North Dakota’s Bakken Shale is experiencing a small respite from a downward slope in production that started earlier this year.

Oil production in May, compared with April numbers, rose by about 32,000 barrels a day (bbl/d) to an average of 1.2 MMbbl/d. That is close to the state’s all-time high reached in December 2014, according to the North Dakota Department of Mineral Resources (NDIC).

The industry is going to find it "pretty easy" to continue to produce 1.2 MMbbl/d of oil for the next two years, Lynn Helms, NDIC director, said during a recent webinar. He added that 925 wells are currently operating in the state.

Gas volumes in North Dakota also increased by roughly 98 million cubic feet per day (MMcf/d) to a new all-time high of 1.63 Bcf/d.

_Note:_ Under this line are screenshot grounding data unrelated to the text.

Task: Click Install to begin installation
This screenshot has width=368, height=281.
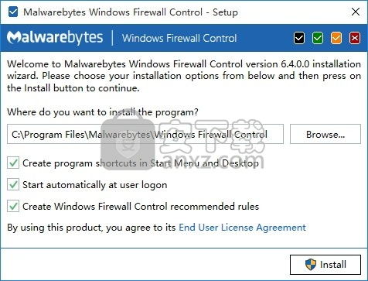Action: point(325,265)
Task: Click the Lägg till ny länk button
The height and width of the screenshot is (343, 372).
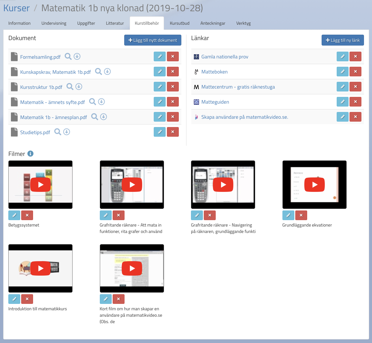Action: pos(342,40)
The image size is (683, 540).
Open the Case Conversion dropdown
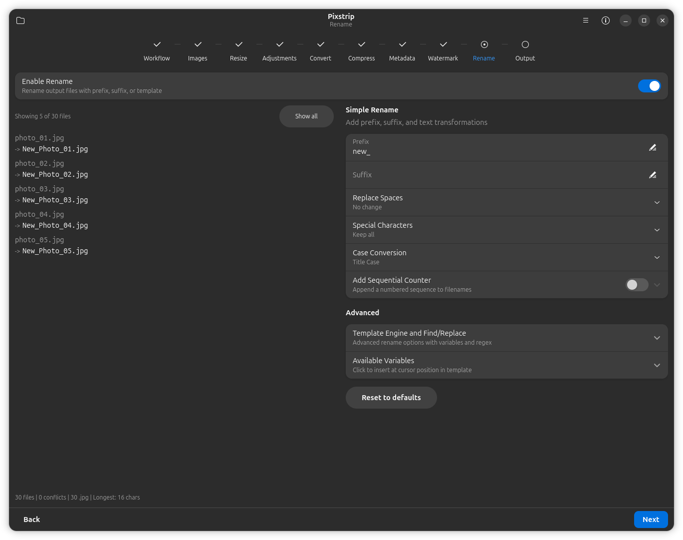coord(657,257)
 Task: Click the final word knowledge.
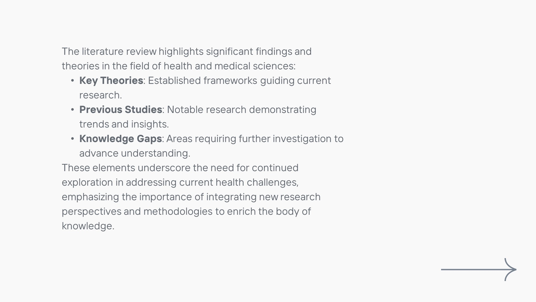tap(88, 226)
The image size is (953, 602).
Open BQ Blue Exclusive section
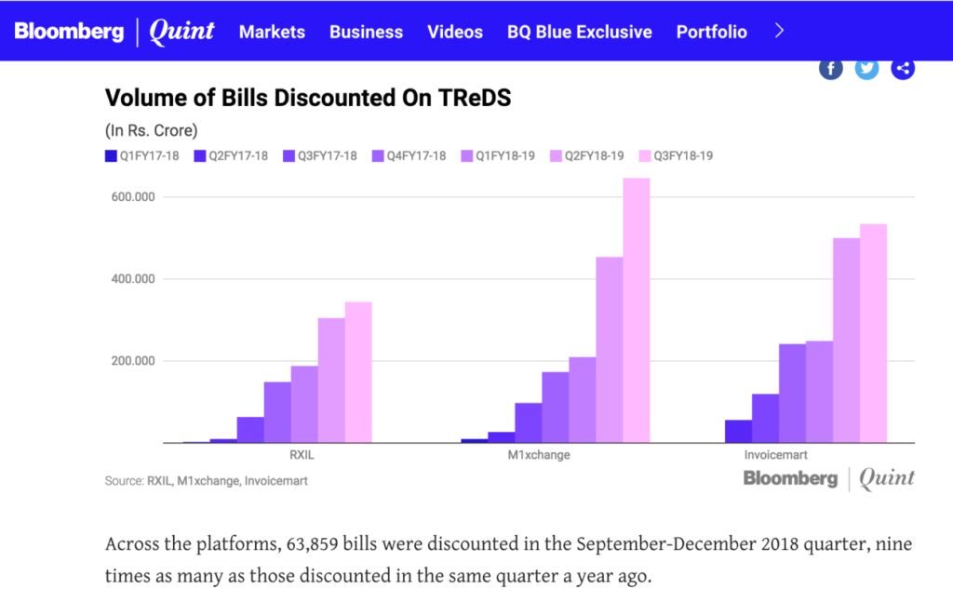(x=579, y=32)
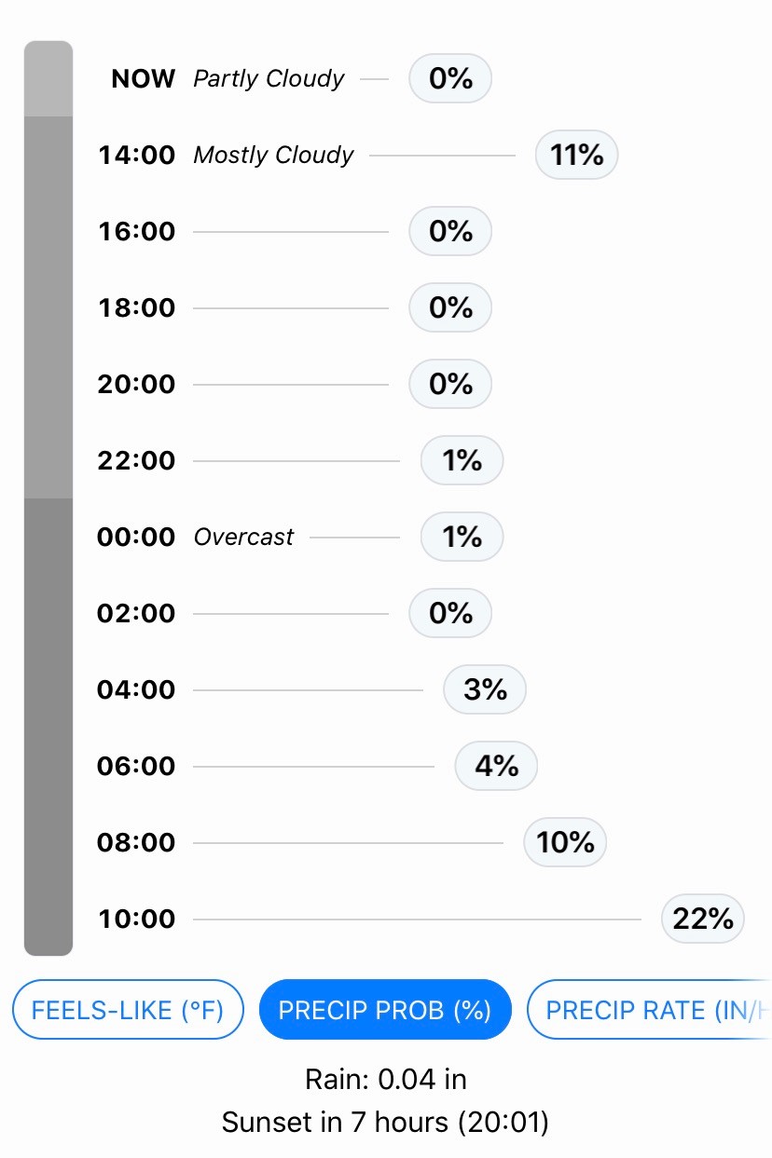Screen dimensions: 772x1158
Task: Switch to FEELS-LIKE (°F) view
Action: (128, 1010)
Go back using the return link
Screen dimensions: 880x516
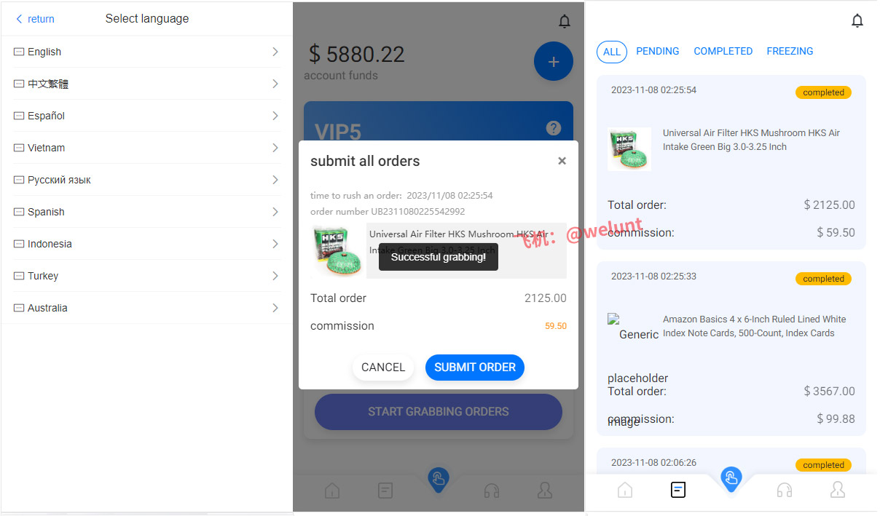35,19
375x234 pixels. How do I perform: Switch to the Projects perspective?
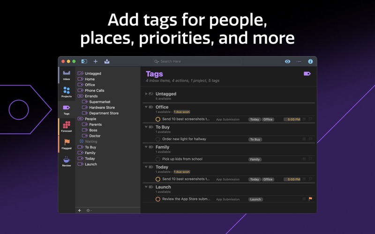click(67, 92)
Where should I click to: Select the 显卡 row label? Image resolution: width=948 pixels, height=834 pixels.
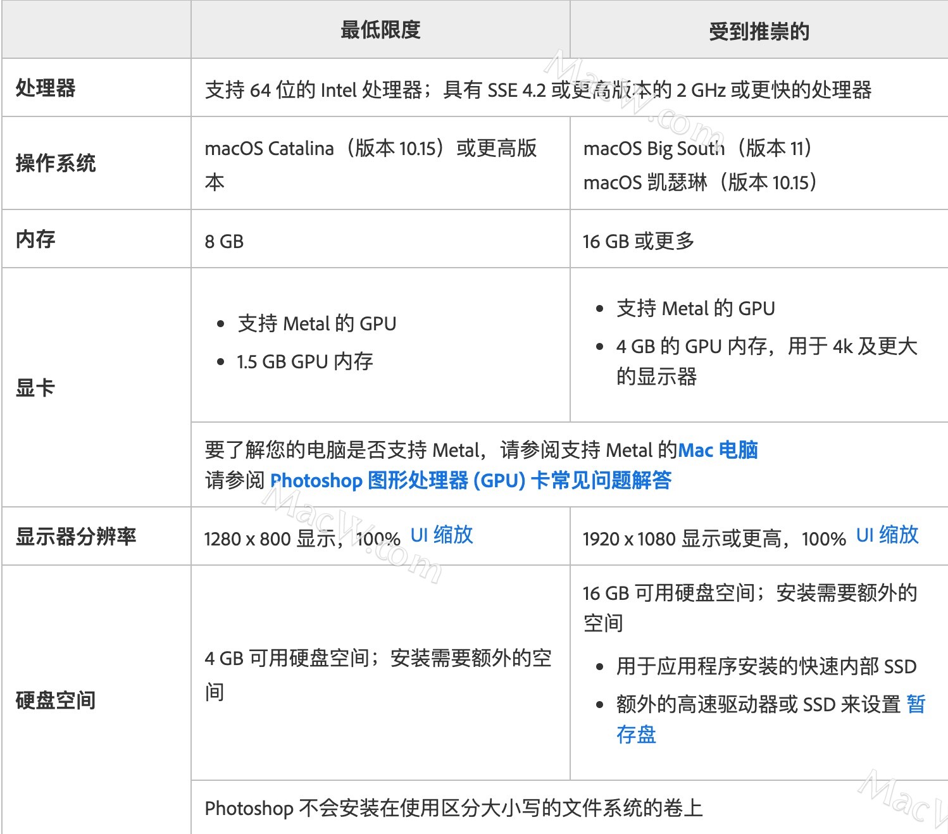(35, 387)
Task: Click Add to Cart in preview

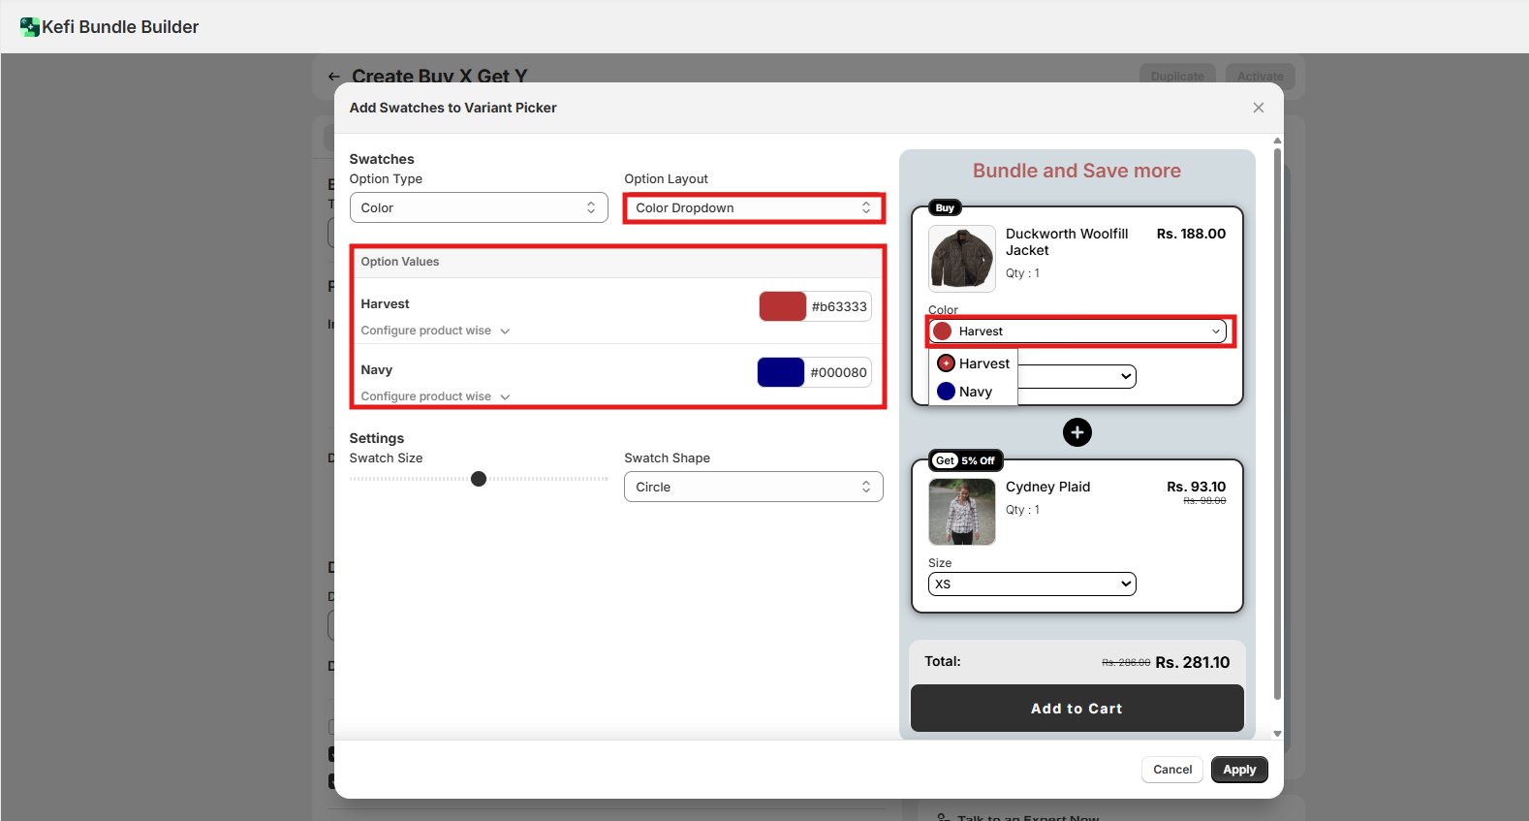Action: pos(1077,709)
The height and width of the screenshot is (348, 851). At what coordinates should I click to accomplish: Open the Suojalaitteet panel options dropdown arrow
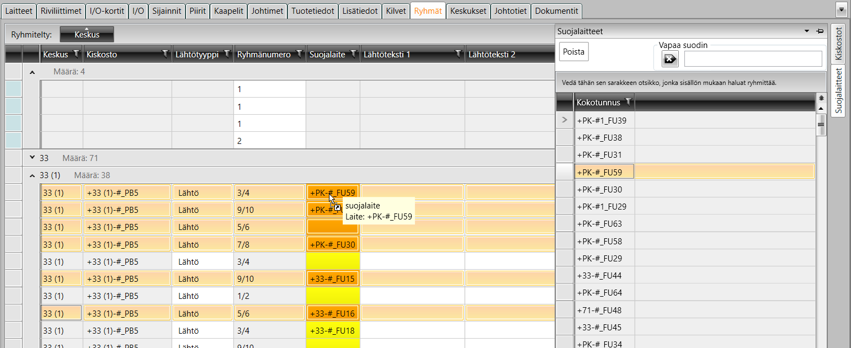tap(807, 31)
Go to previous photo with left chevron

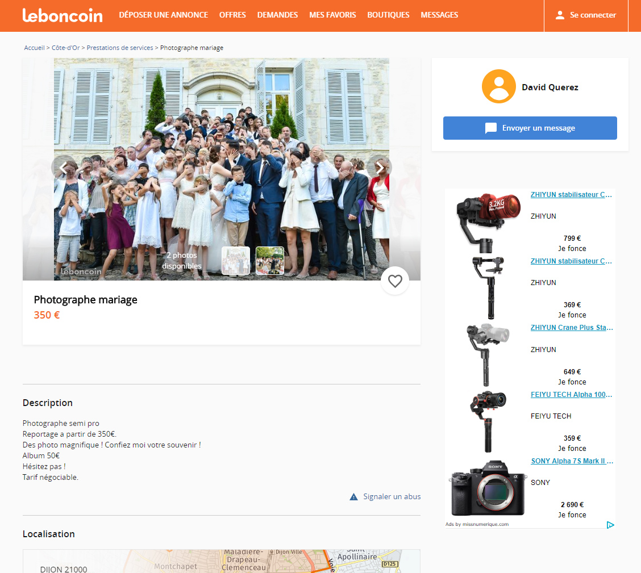tap(63, 167)
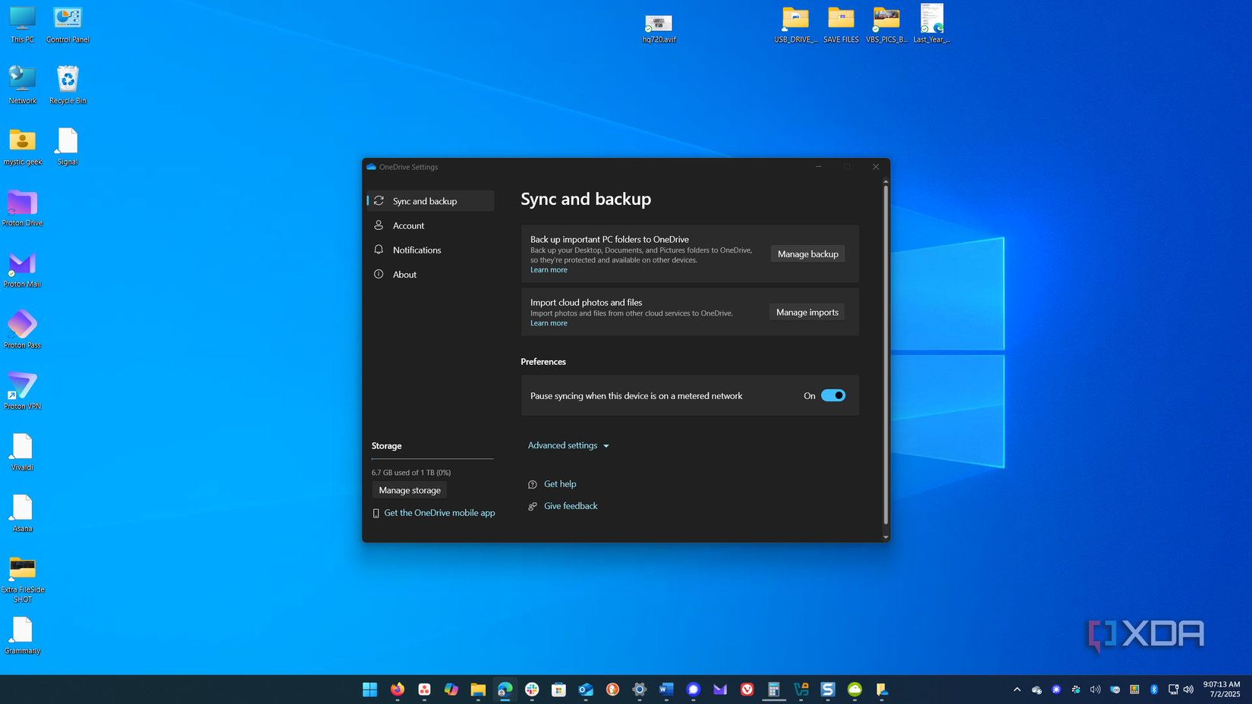
Task: Show hidden system tray icons chevron
Action: [x=1017, y=690]
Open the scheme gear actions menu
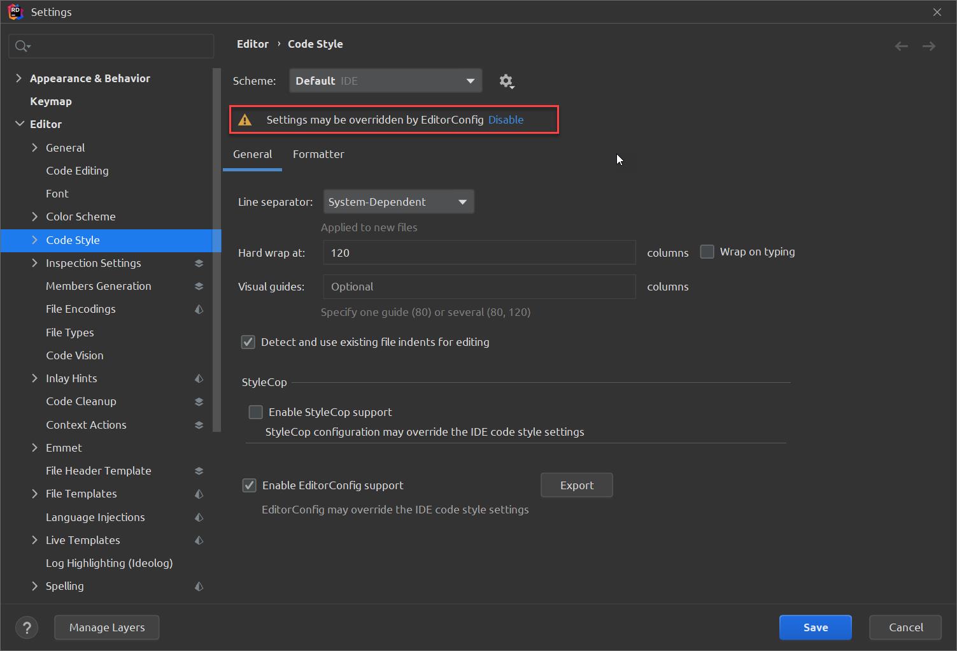The height and width of the screenshot is (651, 957). pos(506,82)
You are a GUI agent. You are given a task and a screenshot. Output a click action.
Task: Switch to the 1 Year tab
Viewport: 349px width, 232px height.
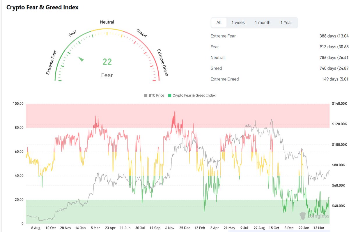click(286, 23)
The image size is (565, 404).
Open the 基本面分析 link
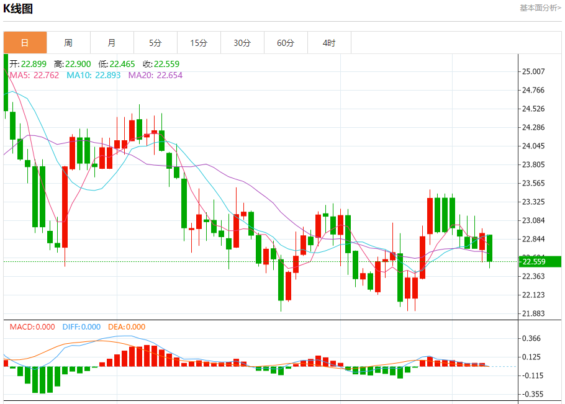[540, 7]
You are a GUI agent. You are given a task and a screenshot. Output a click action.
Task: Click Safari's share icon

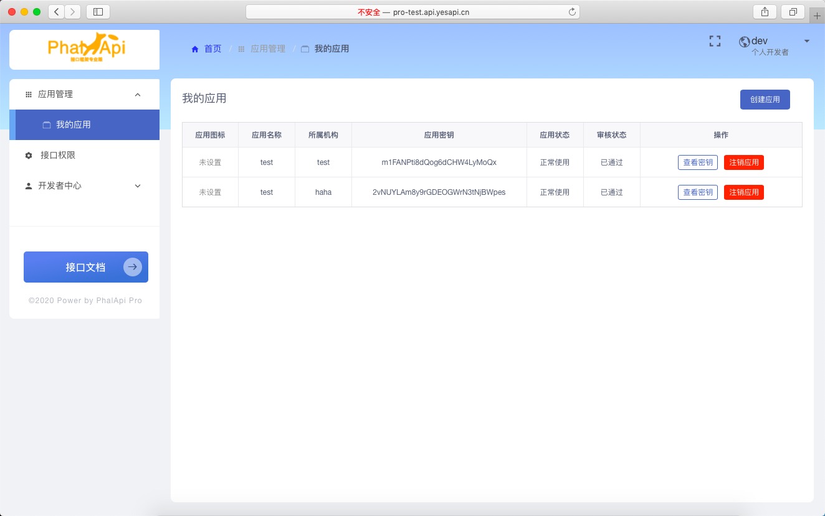pos(765,12)
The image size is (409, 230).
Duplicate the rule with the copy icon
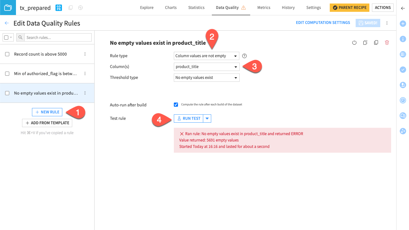coord(376,42)
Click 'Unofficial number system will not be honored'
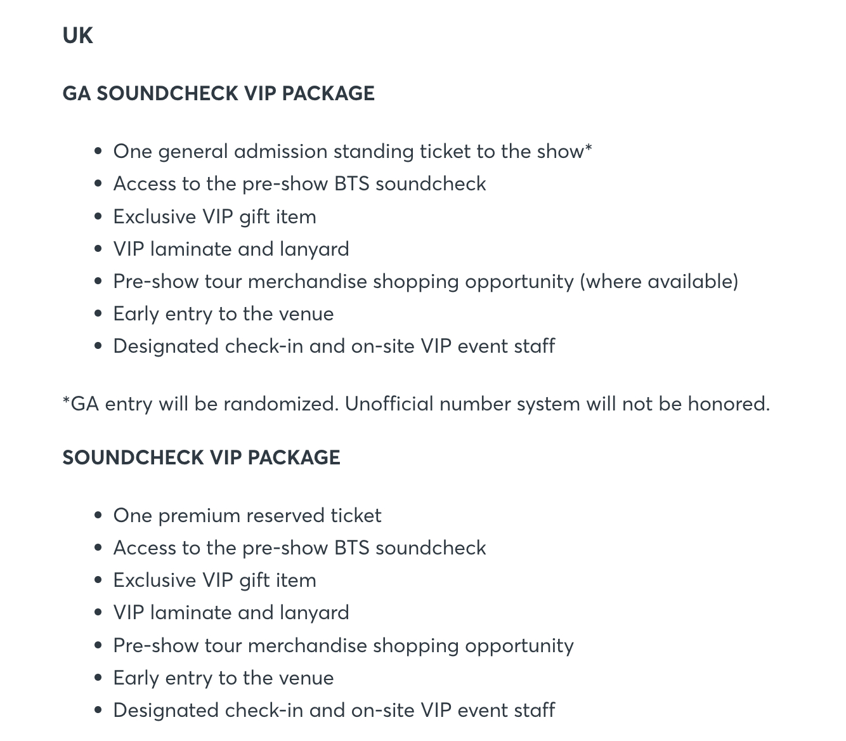Viewport: 846px width, 741px height. (x=557, y=404)
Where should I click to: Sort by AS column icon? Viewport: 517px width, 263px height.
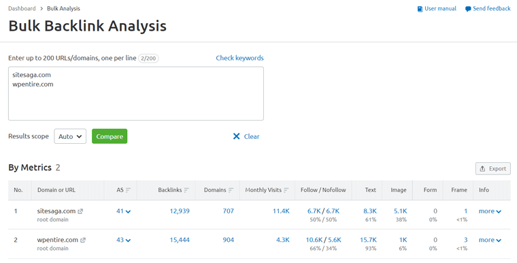[x=129, y=190]
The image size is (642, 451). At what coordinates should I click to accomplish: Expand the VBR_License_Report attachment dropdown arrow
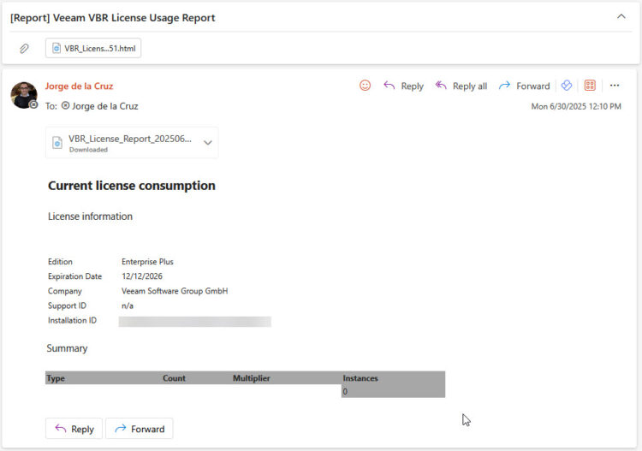[207, 143]
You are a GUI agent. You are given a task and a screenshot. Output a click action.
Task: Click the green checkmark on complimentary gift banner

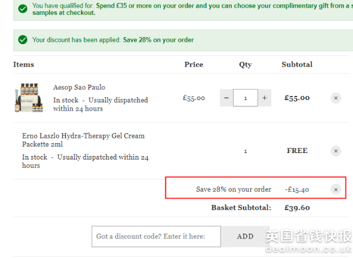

Bakken, shale, oil, production, rig count, Wood Mackenzie Helms said the "fantastic four" takeaways from May production number include:

  • Doubling the rig efficiency of 2013;
  • 25% better initial production rates than 2014;
  • Per well costs down $1 million and dropping; and
  • Gas capture up to almost 83%.

Rig Count

The rig count declined by eight from April to May, and fell by 10 more by July 10. Seventy-three rigs are currently operating in the state. This is a far cry from 190 rigs operating in 2014.

"We can’t really compare 73 rigs to 190 rigs even a year ago because those remaining rigs are just so very, very good at what they do," Helms said.

With improving rig efficiency, North Dakota will likely not see 190 rigs again. On top of that, a permanent loss of at least 500 jobs is expected, according to Helms.

Despite a 67% drop in rigs from 2014 permit applications have only decreased by 48%, which shows a glimmer of optimism among Bakken drilling companies.

“It’s more a matter of when, not if” drilling will take off again, he said. “What we see companies doing is positioning themselves for those magic price points.”

According to Helms, fracking crews will start to come out when West Texas Intermediate (WTI) crude oil is at $65 per bbl, which is the point where price is sustainable in the Bakken. At $70 per bbl, the drilling rigs will go “back to work in a more significant way,” he said.

Although recent oil prices have been in the $50-60 range, companies are doing what they can to sustain production and cash flows with as few rigs as possible, Helms stated. A handful of companies in North Dakota have gone to running zero rigs some weeks and one rig occasionally.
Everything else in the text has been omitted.